Ari Ashe, wtop.com
ANNAPOLIS, Md. – With the clock ticking for reaching a deal on transportation funding, lawmakers in Annapolis heard testimony Wednesday on Senate President Mike Miller’s proposal to add a 3 percent sales tax on gas and to allow local counties to raise the gas tax to 5 percent.
Among those who testified were Montgomery County Executive Isiah “Ike” Leggett and Prince George’s County Executive Rushern Baker.
“I think his proposal is a good start,” Leggett says. “We have a healthy debate going on. We’ve seen what’s happened in Virginia. As a result, I am more optimistic of getting a statewide bill.”
At the testimony, Baker stressed the need for the money.
“Montgomery County, Prince George’s County and Baltimore City all need that funding now,” Baker says.
Gasoline is currently exempt from Maryland sales tax, but the proposal wants this rule to expire.
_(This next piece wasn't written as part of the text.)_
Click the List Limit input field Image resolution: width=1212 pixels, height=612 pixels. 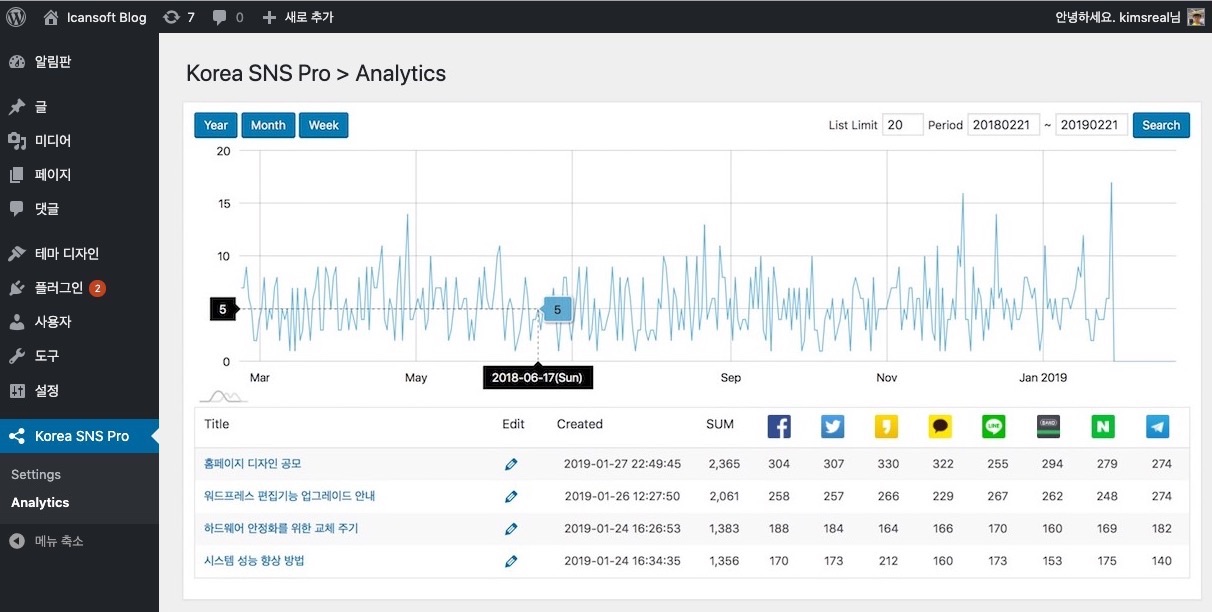coord(902,125)
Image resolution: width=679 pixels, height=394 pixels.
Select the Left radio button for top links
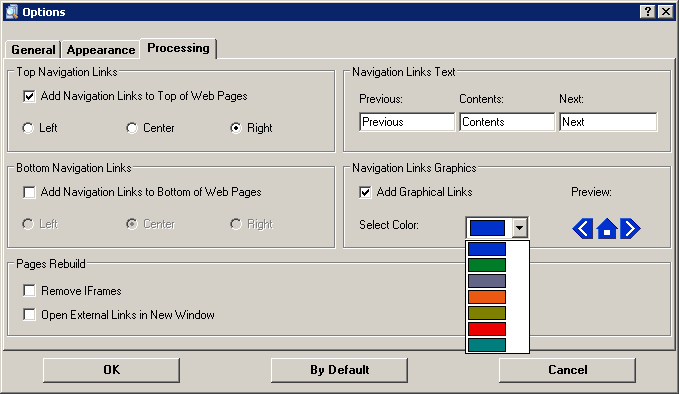tap(28, 128)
It hopes to use the money to replenish the Transportation Trust Fund, which is used for road improvements, buses and rail projects, such as the Purple Line.
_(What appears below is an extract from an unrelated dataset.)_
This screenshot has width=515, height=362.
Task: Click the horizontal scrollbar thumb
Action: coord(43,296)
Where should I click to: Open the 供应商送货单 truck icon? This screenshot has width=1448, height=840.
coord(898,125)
“For us, having funding for Purple Line transit stations – which are economic hubs – will help us see commercial growth in Prince George’s County,” Baker says.
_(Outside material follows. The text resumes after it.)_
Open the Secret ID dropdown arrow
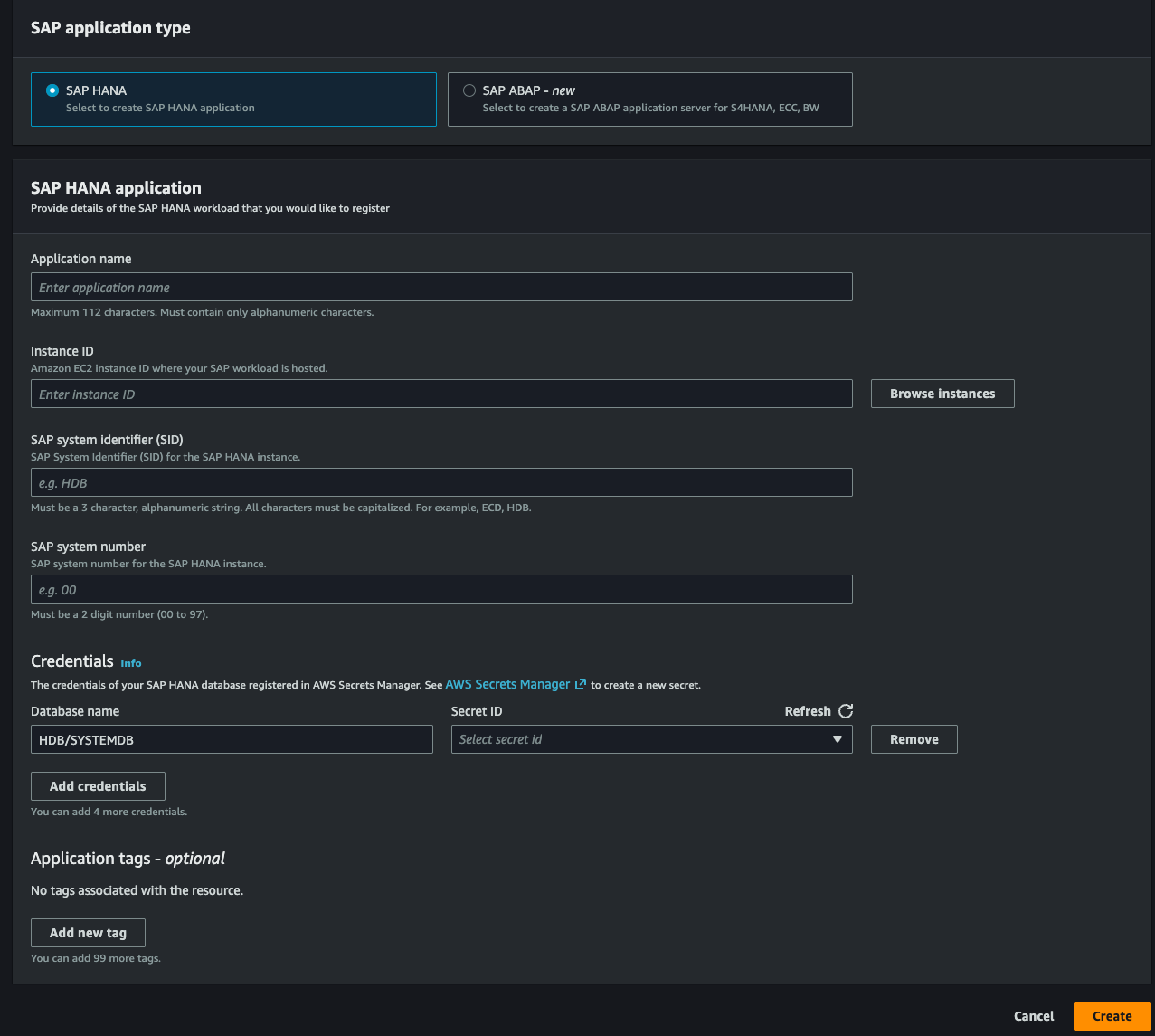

Leggett has also been vocal about the importance of the Purple Line and the Corridor Cities Transitway in keeping Montgomery County economically competitive.
The Maryland Department of Transportation reports the fund will go bankrupt by 2018 without action from Annapolis.
The proposed bill also calls for a study on leasing out the Intercounty Connector, although some transportation experts don’t consider that a likely option.
Miller considers his proposal a “menu of options,” which both Leggett and Baker say are necessary to strike a deal that works for everyone.
“In Montgomery County, we have somewhere in the neighborhood of 100,000 jobs that may be affected by our inability to have transportation options,” says Leggett.
However, a new report out from Americans for Prosperity Maryland and the Sage Policy Group finds that Miller’s proposal would cost Maryland 959 jobs and $124.4 million in economic activity.
“It is impossible to know the impact of transportation investment on the state’s economy without having a better sense of how additional monies would ultimately be spent and where,” the report states. “What one does know for certain is that Maryland’s households would have less money to spend on items such as groceries, retail items, personal services, home improvements and vacations.”
As an alternative to the gas tax, the authors of the report suggest Maryland consider higher tolls while also adding high occupancy toll lanes, similar to the I-495 Express Lanes in Virginia. The report also suggests that Maryland consider increasing vehicle registration fees to bring in more transportation revenue.
In addition, a 2011 Blue Ribbon Commission on Transportation Funding in Maryland recommends higher tolls and raising registration fees.
However, Gus Bauman, who chaired the Commission, says tolls and fees won’t raise nearly enough money on its own to make an impact on replenishing the Transportation Trust Fund.